======== PROVIDED INFORMATION
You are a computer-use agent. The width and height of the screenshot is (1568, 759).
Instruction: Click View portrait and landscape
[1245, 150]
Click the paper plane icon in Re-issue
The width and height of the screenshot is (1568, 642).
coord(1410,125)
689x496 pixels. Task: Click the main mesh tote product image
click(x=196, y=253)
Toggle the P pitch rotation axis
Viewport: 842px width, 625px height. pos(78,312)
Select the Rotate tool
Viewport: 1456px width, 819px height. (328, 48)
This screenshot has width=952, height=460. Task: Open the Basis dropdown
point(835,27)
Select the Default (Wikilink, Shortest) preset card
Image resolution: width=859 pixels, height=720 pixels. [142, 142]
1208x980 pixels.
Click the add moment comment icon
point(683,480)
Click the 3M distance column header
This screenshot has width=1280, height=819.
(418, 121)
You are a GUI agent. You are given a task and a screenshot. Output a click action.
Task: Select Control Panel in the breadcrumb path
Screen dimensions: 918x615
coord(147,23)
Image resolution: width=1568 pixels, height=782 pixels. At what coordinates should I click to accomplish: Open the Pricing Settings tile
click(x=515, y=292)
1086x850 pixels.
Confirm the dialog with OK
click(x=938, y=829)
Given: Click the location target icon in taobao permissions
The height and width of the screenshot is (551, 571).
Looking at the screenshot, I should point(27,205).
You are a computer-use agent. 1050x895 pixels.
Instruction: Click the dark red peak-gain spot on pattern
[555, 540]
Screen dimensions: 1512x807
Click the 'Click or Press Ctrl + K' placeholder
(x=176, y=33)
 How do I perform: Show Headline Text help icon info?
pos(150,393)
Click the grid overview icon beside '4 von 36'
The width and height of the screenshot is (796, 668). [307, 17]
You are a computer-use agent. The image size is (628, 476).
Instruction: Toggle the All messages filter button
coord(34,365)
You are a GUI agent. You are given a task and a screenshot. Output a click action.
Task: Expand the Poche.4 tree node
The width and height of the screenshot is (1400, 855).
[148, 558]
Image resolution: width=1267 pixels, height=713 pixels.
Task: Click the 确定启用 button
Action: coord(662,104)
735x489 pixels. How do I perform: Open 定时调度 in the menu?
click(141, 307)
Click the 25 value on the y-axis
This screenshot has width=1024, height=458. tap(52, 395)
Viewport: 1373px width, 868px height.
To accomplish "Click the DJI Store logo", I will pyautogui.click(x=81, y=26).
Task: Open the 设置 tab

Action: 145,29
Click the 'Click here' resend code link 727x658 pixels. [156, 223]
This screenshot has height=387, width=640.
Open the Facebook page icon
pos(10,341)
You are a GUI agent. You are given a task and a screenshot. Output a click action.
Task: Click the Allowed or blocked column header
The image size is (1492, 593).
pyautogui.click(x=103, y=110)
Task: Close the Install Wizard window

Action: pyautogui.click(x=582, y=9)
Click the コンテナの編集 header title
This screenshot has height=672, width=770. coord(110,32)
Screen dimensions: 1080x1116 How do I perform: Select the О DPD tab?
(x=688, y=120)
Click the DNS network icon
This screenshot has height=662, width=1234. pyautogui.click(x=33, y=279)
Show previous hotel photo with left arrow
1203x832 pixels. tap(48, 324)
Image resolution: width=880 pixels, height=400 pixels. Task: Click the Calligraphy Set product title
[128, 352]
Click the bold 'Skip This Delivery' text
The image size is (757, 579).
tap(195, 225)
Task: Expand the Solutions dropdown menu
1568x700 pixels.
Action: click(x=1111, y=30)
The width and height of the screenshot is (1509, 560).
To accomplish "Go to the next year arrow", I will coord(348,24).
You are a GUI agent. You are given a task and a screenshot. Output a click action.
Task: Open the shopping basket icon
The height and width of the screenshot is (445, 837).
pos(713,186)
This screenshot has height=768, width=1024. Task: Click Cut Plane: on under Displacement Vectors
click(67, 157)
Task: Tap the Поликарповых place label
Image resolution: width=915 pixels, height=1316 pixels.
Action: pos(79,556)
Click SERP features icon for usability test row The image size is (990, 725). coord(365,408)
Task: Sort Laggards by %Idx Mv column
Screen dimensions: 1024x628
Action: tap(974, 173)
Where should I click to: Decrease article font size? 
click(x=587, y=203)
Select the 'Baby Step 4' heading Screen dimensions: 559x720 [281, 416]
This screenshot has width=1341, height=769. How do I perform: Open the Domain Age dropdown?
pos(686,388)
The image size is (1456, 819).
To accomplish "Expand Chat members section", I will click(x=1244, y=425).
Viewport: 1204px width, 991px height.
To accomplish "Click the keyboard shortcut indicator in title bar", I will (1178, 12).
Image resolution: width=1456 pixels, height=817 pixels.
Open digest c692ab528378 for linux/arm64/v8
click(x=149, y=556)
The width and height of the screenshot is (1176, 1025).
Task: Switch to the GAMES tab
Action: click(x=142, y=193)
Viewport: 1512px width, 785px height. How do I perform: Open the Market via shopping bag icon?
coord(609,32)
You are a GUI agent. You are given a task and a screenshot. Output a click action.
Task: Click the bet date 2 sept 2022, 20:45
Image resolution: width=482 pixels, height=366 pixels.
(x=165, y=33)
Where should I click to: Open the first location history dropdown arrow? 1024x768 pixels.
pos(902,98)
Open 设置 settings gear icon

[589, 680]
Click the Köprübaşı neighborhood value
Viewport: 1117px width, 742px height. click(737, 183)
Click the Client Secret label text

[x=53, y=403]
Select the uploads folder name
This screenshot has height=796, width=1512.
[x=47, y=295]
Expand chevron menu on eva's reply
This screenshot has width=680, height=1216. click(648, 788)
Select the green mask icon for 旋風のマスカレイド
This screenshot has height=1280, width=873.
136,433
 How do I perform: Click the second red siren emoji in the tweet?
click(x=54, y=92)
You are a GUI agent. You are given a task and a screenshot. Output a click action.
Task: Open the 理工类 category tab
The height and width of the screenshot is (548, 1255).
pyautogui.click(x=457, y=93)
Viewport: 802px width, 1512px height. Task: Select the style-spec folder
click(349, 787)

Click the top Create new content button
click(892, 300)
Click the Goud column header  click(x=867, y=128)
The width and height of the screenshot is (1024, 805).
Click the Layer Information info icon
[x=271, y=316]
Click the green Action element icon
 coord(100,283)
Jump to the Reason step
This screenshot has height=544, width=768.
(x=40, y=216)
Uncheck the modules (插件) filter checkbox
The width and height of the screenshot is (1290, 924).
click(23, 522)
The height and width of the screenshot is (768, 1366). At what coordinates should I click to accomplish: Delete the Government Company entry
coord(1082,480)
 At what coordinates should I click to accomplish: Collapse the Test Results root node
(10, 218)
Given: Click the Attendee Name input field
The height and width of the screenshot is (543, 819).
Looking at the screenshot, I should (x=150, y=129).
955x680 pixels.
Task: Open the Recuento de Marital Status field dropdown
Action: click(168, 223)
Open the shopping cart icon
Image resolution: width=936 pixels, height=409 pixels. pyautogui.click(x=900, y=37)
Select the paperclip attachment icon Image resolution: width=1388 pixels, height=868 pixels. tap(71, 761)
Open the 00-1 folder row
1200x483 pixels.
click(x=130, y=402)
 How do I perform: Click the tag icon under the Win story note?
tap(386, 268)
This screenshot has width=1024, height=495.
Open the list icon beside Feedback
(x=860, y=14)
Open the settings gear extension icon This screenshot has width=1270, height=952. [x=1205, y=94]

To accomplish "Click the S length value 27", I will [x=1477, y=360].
================
* WHAT IS BEING ASKED
Print, character for character, the lines above between the line holding "How do I perform: Show" and the line holding "(x=688, y=120)", inclusive.

* SOLUTION
 How do I perform: Show Headline Text help icon info?
pos(150,393)
Click the grid overview icon beside '4 von 36'
The width and height of the screenshot is (796, 668). [307, 17]
You are a computer-use agent. The image size is (628, 476).
Instruction: Toggle the All messages filter button
coord(34,365)
You are a GUI agent. You are given a task and a screenshot. Output a click action.
Task: Expand the Poche.4 tree node
The width and height of the screenshot is (1400, 855).
[148, 558]
Image resolution: width=1267 pixels, height=713 pixels.
Task: Click the 确定启用 button
Action: coord(662,104)
735x489 pixels. How do I perform: Open 定时调度 in the menu?
click(141, 307)
Click the 25 value on the y-axis
This screenshot has width=1024, height=458. tap(52, 395)
Viewport: 1373px width, 868px height.
To accomplish "Click the DJI Store logo", I will pyautogui.click(x=81, y=26).
Task: Open the 设置 tab

Action: 145,29
Click the 'Click here' resend code link 727x658 pixels. [156, 223]
This screenshot has height=387, width=640.
Open the Facebook page icon
pos(10,341)
You are a GUI agent. You are given a task and a screenshot. Output a click action.
Task: Click the Allowed or blocked column header
The image size is (1492, 593).
pyautogui.click(x=103, y=110)
Task: Close the Install Wizard window

Action: pyautogui.click(x=582, y=9)
Click the コンテナの編集 header title
This screenshot has height=672, width=770. coord(110,32)
Screen dimensions: 1080x1116 How do I perform: Select the О DPD tab?
(x=688, y=120)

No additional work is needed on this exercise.